Dans cet entretien, Le Méridional s’est entretenu avec Marie-Laure Guidi et Alain Cabras, fondateurs du collectif qui nous ont raconté comment et pourquoi est né le collectif « Marseille au pluriel »…
Le Méridional – Qu’est-ce qui vous a poussé à créer ce collectif ?
Marie-Laure Guidi : Tout part d’une relecture d’un livre d’Amin Maalouf qui s’appelle « Le Dérèglement du monde », écrit en 2000. Dans cet ouvrage, Amin Maalouf explique de façon très détaillée que : si nous ne faisons rien pour réconcilier les peuples, la planète finira par exploser, avant même que la température ne le fasse. Et cela m’a interpellé. Quelques semaines après cette lecture, j’ai rencontré Alain Cabras durant l’une de ses formation sur les valeurs centrales de cohésion dans les milieux de l’entreprise. Très peu de temps après, arrivent les émeutes à Marseille, fin juin il me semble. Je suis Marseillaise et comme beaucoup d’entre nous dans ce collectif, Alain y compris, on pensait que ça ne pouvait pas arriver ici. On pensait que Marseille était protégée par une espèce d’identité propre, et qu’elle pouvait dépasser cela. Ces évènements ne nous ont pas laissés indifférents, et nous nous sommes dit qu’il y a quelque chose à faire. J’en ai parlé autour de moi, notamment dans le monde économique, puisque j’en suis issue, et j’en parle aussi à Aix-Marseille Université. J’ai embarqué aussi Alain dans l’aventure puisqu’il avait un pied dedans aussi, et d’autres chefs d’entreprises, comme Christophe Barraloto ou Fabrice Necas. Comme nous nous rejoignons sur ce type de sujet nous avons conclu qu’il fallait faire quelque chose. Nous avons une responsabilité civile, en tant que citoyens mais aussi en tant que monde économique ! Nous devons faire en sorte que par l’interculturel, nous ne nous affrontons pas. En apprenant à se connaître, en apprenant à se décrypter. C’est d’ailleurs tout le propos d’Amin Maalouf.

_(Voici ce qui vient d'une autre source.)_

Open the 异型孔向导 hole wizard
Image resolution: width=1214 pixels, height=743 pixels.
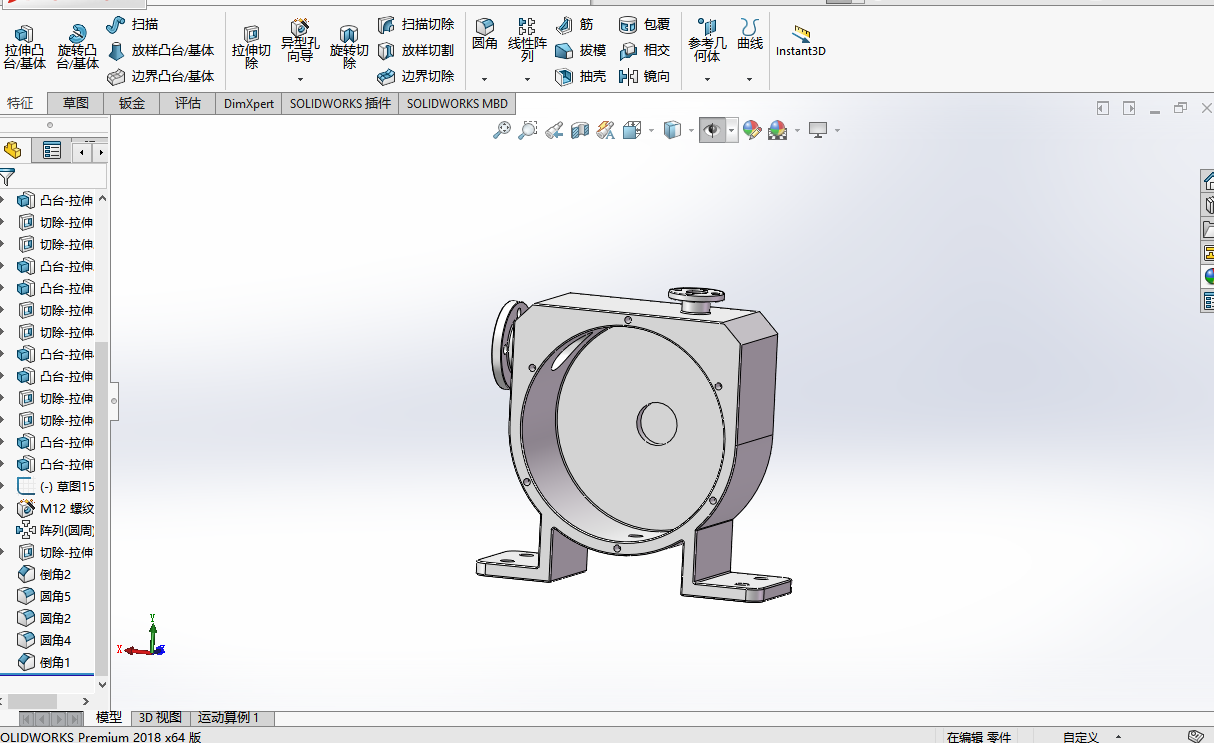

Voilà la genèse de ce regroupement de Marseillaises et Marseillais, qui ont décidé de créer un institut interculturel de la Méditerranée, car nous avons ici, cette porte ouverte sur la Méditerranée et un mélange de tous les peuples de cette mer.
Alain Cabras : Moi j’aimerais vous parler, non pas de ce qui nous différencie, mais ce qui nous rassemble, parce que ce qui nous différencie ce sont des situations professionnelles : des gens de l’entreprise, des universitaires, des journalistes avec Philippe Pujol. Dès le début ne nous nous somme pas parler de nos différences de conceptions politiques ou sociales, parce qu’on s’est immédiatement rendu compte que nous pensions tous que nous faisons plus société. C’est une véritable catastrophe. Après les émeutes, on s’est demandé quelle méthode on pouvait apporter ? Parce que les projets, nous les avions, la méthode ça a été l’interculturel.
Mon métier à moi c’est intervenir en tant qu’universitaire et en tant que consultant en entreprise, où la transmission est un art pour dire que l’interculturel peut être une véritable porte d’entrée. Pourquoi cette porte spécifiquement ? Parce que nous avons acté deux choses : les appels au vivre ensemble ne servaient plus à rien. C’était vide de sens, et contreproductif. La deuxième chose c’est que nous sommes dans une société multiculturelle qui s’est raccrochée à cette idéologie, qui consiste à valoriser les différences de chaque groupe.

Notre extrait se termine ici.